Even though it is seven pages long, I recommend reading this article: The News Business: Out of Print: Reporting & Essays: The New Yorker.
(A printable version of the whole thing can be downloaded here.)

"Since 1990, a quarter of all American newspaper jobs have disappeared. The columnist Molly Ivins complained, shortly before her death, that the newspaper companies’ solution to their problem was to make “our product smaller and less helpful and less interesting.” That may help explain why the dwindling number of Americans who buy and read a daily paper are spending less time with it; the average is down to less than fifteen hours a month. Only nineteen per cent of Americans between the ages of eighteen and thirty-four claim even to look at a daily newspaper. The average age of the American newspaper reader is fifty-five and rising."

Yet: "we need to consider what will become of those people, both at home and abroad, who depend on such journalistic enterprises to keep them safe from various forms of torture, oppression, and injustice. “People do awful things to each other,” the veteran war photographer George Guthrie says in “Night and Day,” Tom Stoppard’s 1978 play about foreign correspondents. “But it’s worse in places where everybody is kept in the dark.” "

Reading notes, reviews and interviews

Via Crime Down Under, some reading notes on Sidney Bauer, author of Alibi and two other legal thrillers, which don’t seem readily available in the UK, sadly. (I discovered a similar problem while looking for books by Gabrielle Lord.)

International Noir Fiction revisits Jo Nesbo, with a question about whether series character Harry Hole is more "real" (has a more complete internal life) than other Scandinavian fictional detectives.

It’s a Crime is on a roll just now, with an excellent review of Ritual by Mo Hayder , and the news that The Book Show from SkyArts is now on YouTube, currently featuring an interview with the aforementioned Mo Hayder.

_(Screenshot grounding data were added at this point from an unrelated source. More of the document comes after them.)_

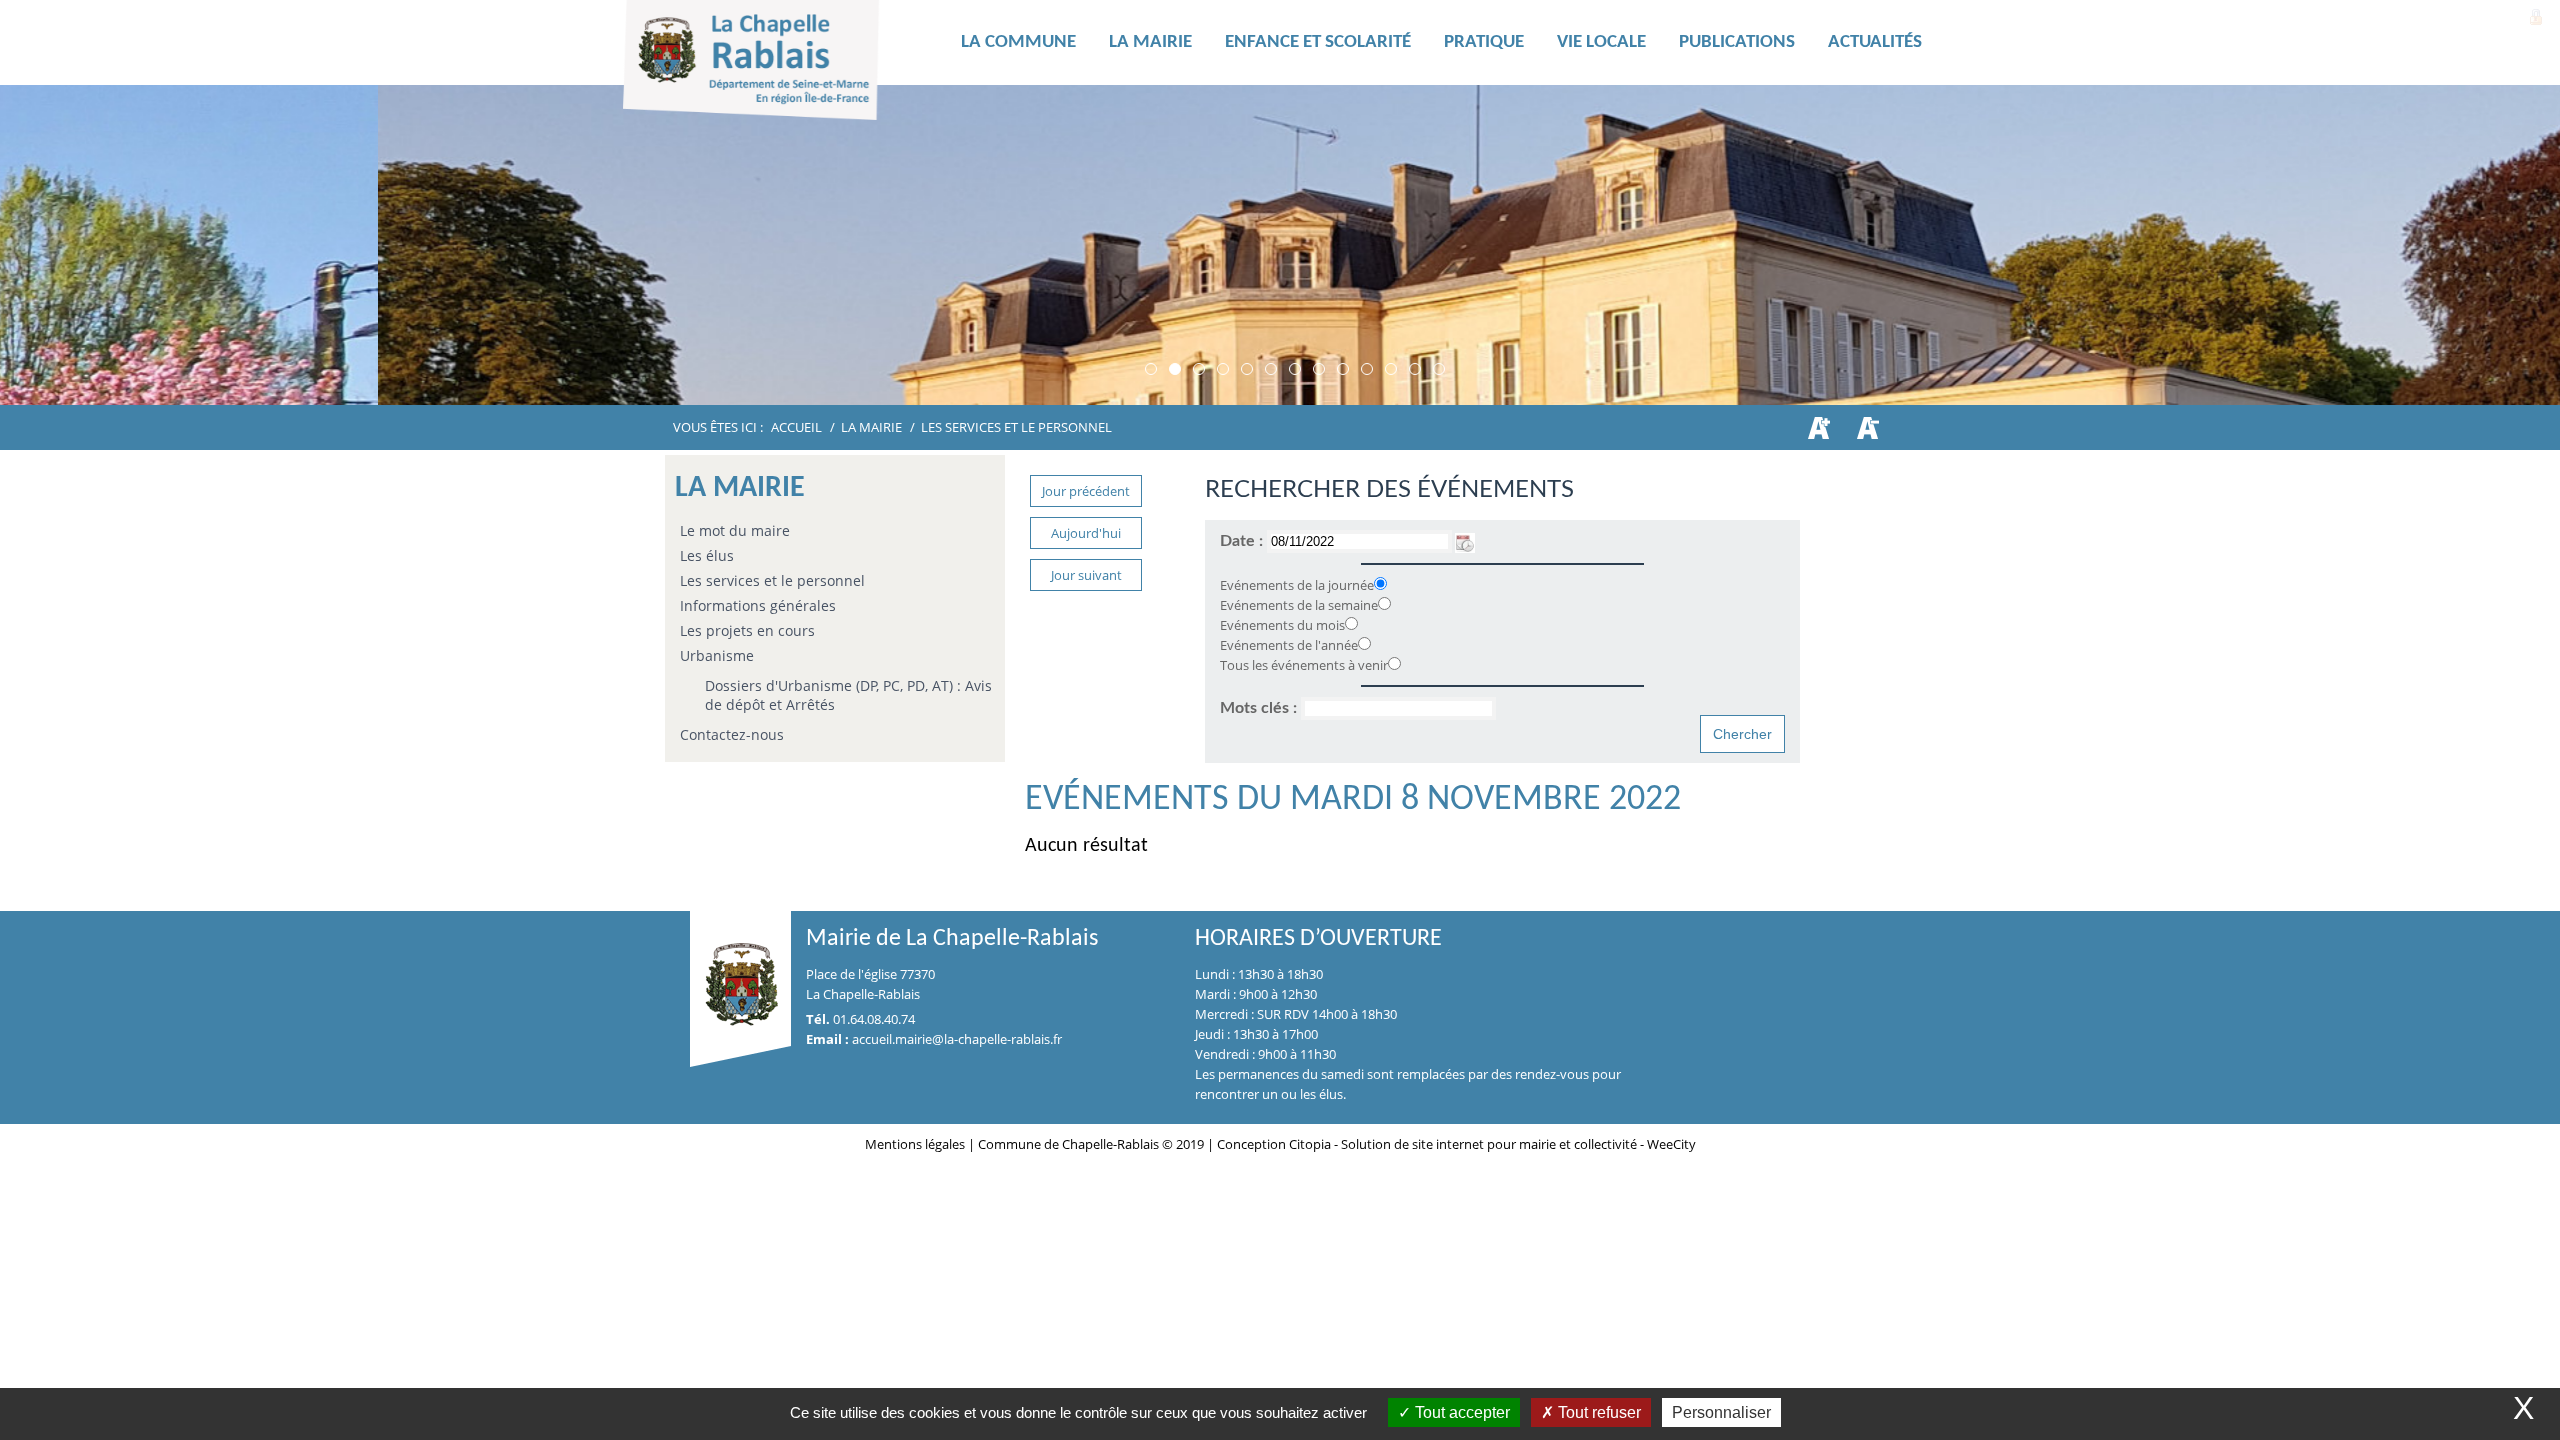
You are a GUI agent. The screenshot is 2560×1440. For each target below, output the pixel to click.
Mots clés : (1260, 708)
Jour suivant (1086, 575)
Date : (1243, 541)
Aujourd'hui (1086, 533)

There is also a great two-part (part 1 here and part 2 here) report of Ian Rankin’s recent visit to Cardiff University, on what happens next when you’ve finished with Rebus and other crucial matters.

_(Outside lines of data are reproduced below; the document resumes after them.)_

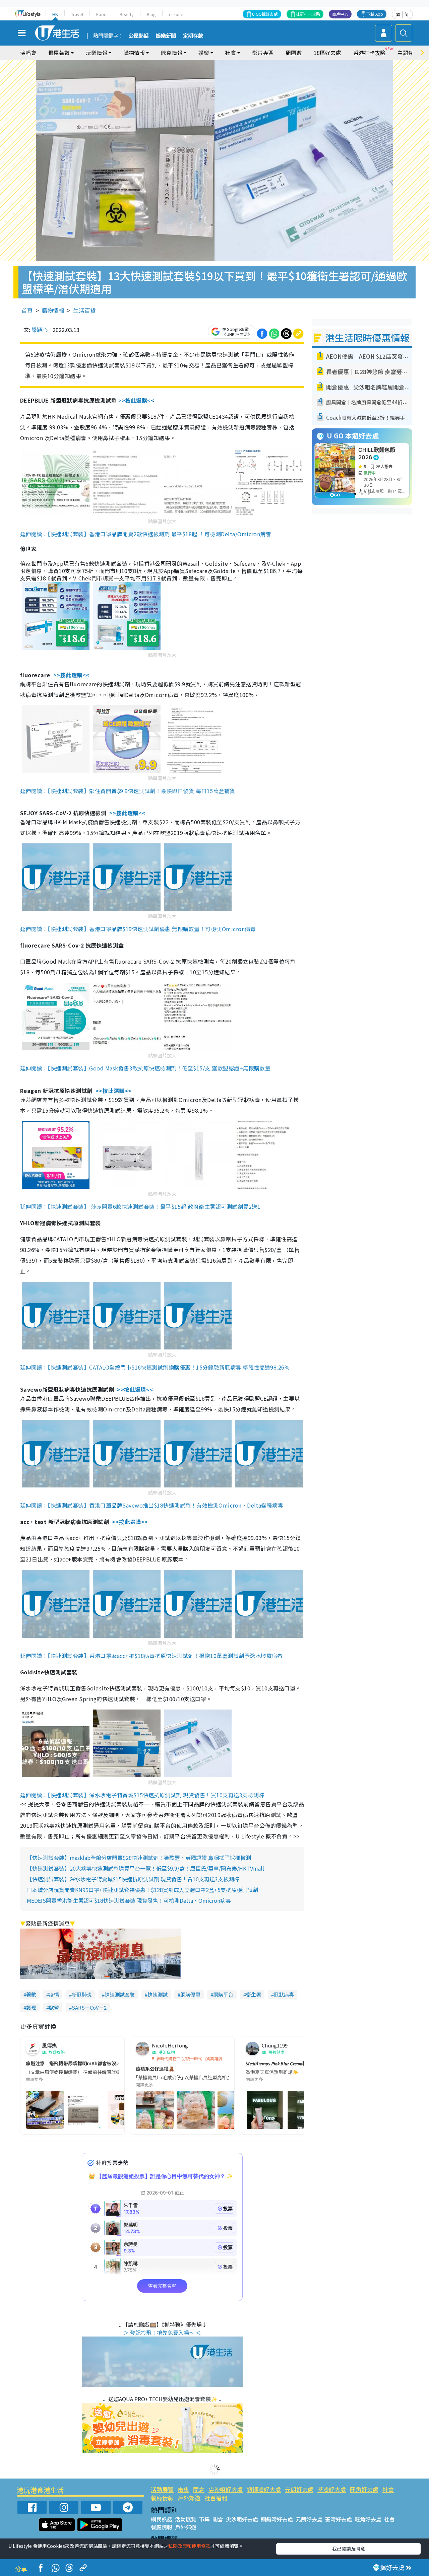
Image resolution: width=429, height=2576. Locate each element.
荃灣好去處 (331, 2489)
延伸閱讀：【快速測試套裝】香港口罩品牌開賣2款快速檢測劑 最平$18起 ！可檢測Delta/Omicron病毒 (145, 534)
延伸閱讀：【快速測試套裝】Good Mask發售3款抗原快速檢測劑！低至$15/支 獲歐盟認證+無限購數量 (145, 1068)
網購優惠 (190, 1994)
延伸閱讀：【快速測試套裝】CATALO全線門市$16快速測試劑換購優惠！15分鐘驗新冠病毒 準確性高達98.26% (155, 1367)
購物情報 (53, 310)
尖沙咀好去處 (225, 2489)
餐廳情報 (162, 2498)
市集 (183, 2489)
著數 (31, 1994)
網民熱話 (161, 2519)
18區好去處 (327, 53)
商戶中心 (340, 14)
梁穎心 (40, 330)
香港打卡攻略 (369, 53)
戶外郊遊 (189, 2498)
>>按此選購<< (136, 400)
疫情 (54, 1994)
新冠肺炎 (82, 1994)
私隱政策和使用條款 (189, 2546)
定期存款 (193, 36)
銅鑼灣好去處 (264, 2489)
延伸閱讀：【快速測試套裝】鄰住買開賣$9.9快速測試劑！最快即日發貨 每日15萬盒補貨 (127, 791)
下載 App (374, 14)
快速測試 (157, 1994)
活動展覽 (162, 2489)
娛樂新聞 (166, 36)
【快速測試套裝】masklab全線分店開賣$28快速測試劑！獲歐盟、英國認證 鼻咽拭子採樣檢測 (139, 1858)
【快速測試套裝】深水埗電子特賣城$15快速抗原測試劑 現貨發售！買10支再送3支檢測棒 (133, 1879)
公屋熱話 (139, 36)
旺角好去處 (364, 2489)
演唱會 (28, 53)
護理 (31, 2007)
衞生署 (253, 1994)
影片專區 (262, 53)
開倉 (198, 2489)
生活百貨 (84, 310)
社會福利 (215, 2498)
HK (55, 14)
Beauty (127, 14)
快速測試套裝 (120, 1994)
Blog (151, 14)
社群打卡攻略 (308, 14)
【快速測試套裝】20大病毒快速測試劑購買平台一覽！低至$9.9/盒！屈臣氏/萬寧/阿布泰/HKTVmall (145, 1868)
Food (101, 14)
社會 (388, 2489)
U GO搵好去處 (265, 14)
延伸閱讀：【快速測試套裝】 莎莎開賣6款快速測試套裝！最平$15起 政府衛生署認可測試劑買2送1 (140, 1206)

The Gentle Axe by R. N. Morris is reviewed at Revish by "3Rs", who writes "modern historical classic, you’ll have to read it to believe it". Reading Matters features The Ghost by Robert Harris, and Crime Scene NI is blown away by Sam Millar’s Bloodstorm. The same blog is running an interview with Brian McGilloway, author of the superb Borderlands and its recent sequel, Gallow’s Lane.

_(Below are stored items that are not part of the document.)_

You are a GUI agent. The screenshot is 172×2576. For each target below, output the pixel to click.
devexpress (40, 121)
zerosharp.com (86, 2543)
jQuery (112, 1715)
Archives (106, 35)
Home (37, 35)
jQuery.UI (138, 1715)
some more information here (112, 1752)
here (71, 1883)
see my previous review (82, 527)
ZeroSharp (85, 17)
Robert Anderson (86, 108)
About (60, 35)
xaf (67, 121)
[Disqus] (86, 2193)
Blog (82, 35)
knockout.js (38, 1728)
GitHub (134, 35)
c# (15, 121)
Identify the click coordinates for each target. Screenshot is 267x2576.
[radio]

Table Talk discusses the excellent, award-winning Broken Shore by Peter Temple as part of the Awards Project, which is a lovely initiative. And World Enough in Time reviews The Book of Lost Things by John Connolly and Girl with the Pearl Earring by Tracy Chevalier, in a post for last Sunday’s salon.

Detectives Beyond Borders features an excellent two-part interview (part 1 here and part 2 here) with Mike Mitchell, Friedrich Glauser’s translator. Meanwhile, Random Jottings discovers the delights of Agatha Raisin (as yet unsampled by Petrona).

Finally, a strange one: M. J. Rose pitches to J. K. Rowling to repackage the Harry Potter books as graphic novels. "Sure, millions of people bought the Potter books, but that’s only a fraction of the population. I know you don’t need the money.  It’s not about that.  My plea to you is that you allow more kids to see how fantastic Harry’s world is in the full-color setting of a graphic novel. Ms. Rowling, the American publishing world is waiting breathlessly for Dan Brown’s next book.  I think they would go absolutely insane over a graphic novel telling of Harry Potter." And so it goes on, with Oprah thrown into the mix.